:: TEXT TO READ ::
>> begin

Agreed - keep the card much, much simpler. Employ the use of white space, clean fonts and the like. If your card looks professional, someone who is looking for photos will go to your website. But with the cards I see in this thread, I get a definite amateur vibe from. Not trying to be rude, just honest.

Hell, even do a google image search for some business cards and ape a format you like.


----------



## NateS (Oct 18, 2007)

My suggestions would be very simple on the front and then consider one or two small pictures on the back of the card with a nice border on each.  This way the front looks very professional and the back can show a couple examples of your work.  Maybe one small picture in the top left corner on the front wouldn't hurt.


----------



## danalec99 (Oct 18, 2007)

> A poor design will turn them away and generally ruin your image.


I'm of the opinion that there isn't a 'poor' design, only different clients.
Your 'clean' might be 'bland' to someone else.
Your 'flashy' might be 'cheesy' to your neighbor.

Christina, first figure out who your potential clients are. It is hard to please everyone. Instead of spending top funds on market research or going with a 'this might work' design, the easiest solution is to start with you. You know more about you than anyone else. And there _are_ many people on a similar wave length (regardless of nationality, race, language etc). 
What would YOU like to see on a similar card when you visit an ObGyn? More text (if so, what font, size, colour etc), more images (collage, one big photo, b&w, color, selective color, sleeping baby, a nursing momma, nude pregnant mom etc?), mixture of both? 
Make several designs, pin them all over your walls where you will come accross them when it's the last thing on your mind. Give it a few days. Now which one grabs your attention the most? Which one makes YOU  say, "wow, this looks cool... I should check her website out!" ? 
Go with that (of course with more tinkering, if needed).

I'd hit Barnes & Noble for inspiration.​


----------



## guitarmy (Oct 18, 2007)

danalec99 said:


> I'm of the opinion that there isn't a 'poor' design, only different clients.​


 
I don't agree. That's like saying there's no 'poor photography', just different viewers. Which I also don't ascribe to.

>> end

:: SUPPLIED DATA ::
>> begin

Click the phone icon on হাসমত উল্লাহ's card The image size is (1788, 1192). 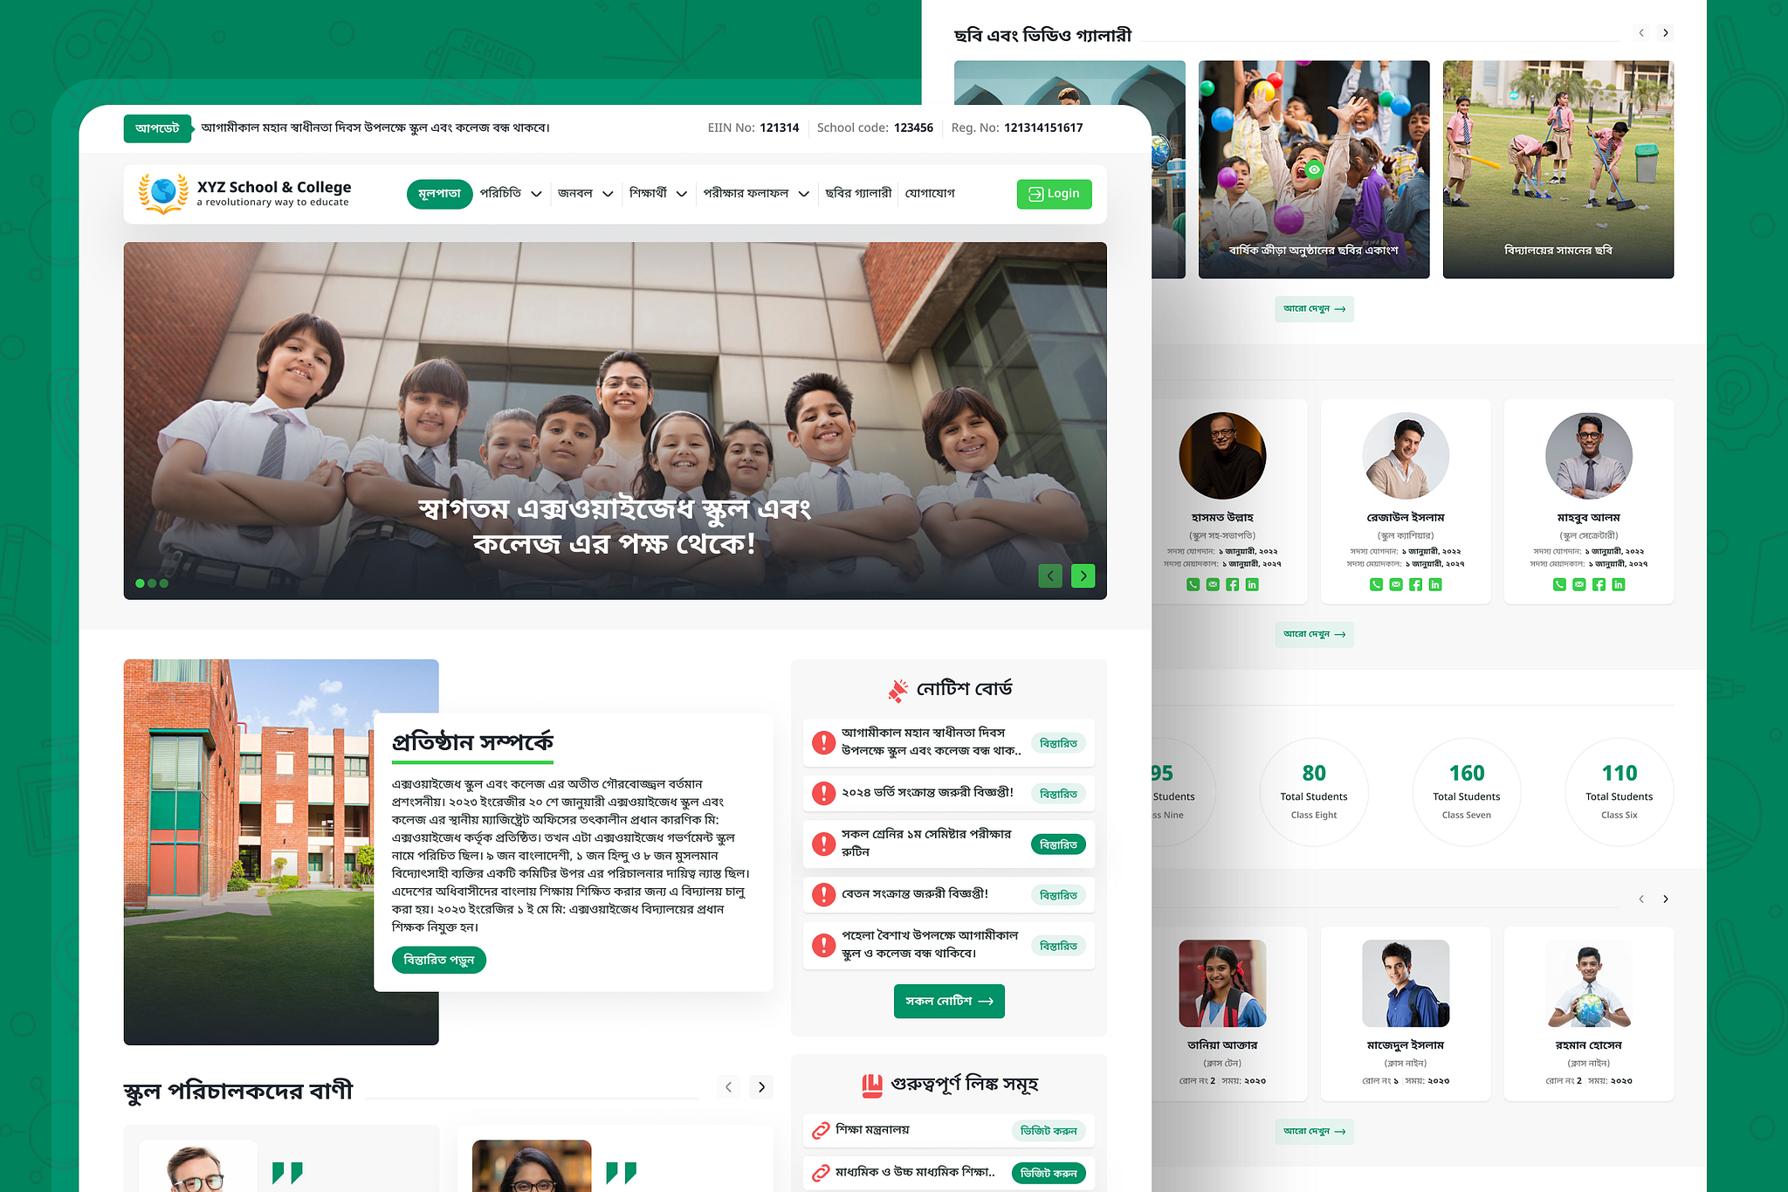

>> end

:: SET TASK A ::
In the forum thread on business card design, where does NateS suggest putting one or two small pictures?
:: SET TASK B ::
Go on with the forum thread on business card design, picking up right after its final sentence.

:: RESULT A ::
On the back of the card, each with a nice border.

:: RESULT B ::
There are general rules that apply to good design, just like there are general rules which apply to good photography (exposure, composition, etc). These rules CAN be broken, but you have to understand them in order to break them and make them aesthetically pleasing, imo. Find what some of the general rules are for design and apply those to your marketing materials. I know we're in an artistic/creative field, but usually bad is just bad.


----------



## danalec99 (Oct 18, 2007)

I agree with you regarding the need for 'good' design. But we are talking about Sales here. Not art appreciation.

Try promoting your business with a card with selectively colored photos to someone who thinks it's cheesy.


----------



## danalec99 (Oct 18, 2007)

Christina said:
			
		

> well i admit that im not the best in design but im trying my hand...


If designing is not your forte, I'd suggest to leave the job to a trained designer. It does not necessarily have to be an expensive option.


----------



## wildmaven (Oct 18, 2007)

An OB/GYN office also sees very sad cases, many ending in the death of the child, so you might want to reword "those last months". 

Congrats! What an awesome opportunity to spread the word about your business!!

Marian


----------



## Christina (Oct 20, 2007)

wildmaven said:


> An OB/GYN office also sees very sad cases, many ending in the death of the child, so you might want to reword "those last months".
> 
> Congrats! What an awesome opportunity to spread the word about your business!!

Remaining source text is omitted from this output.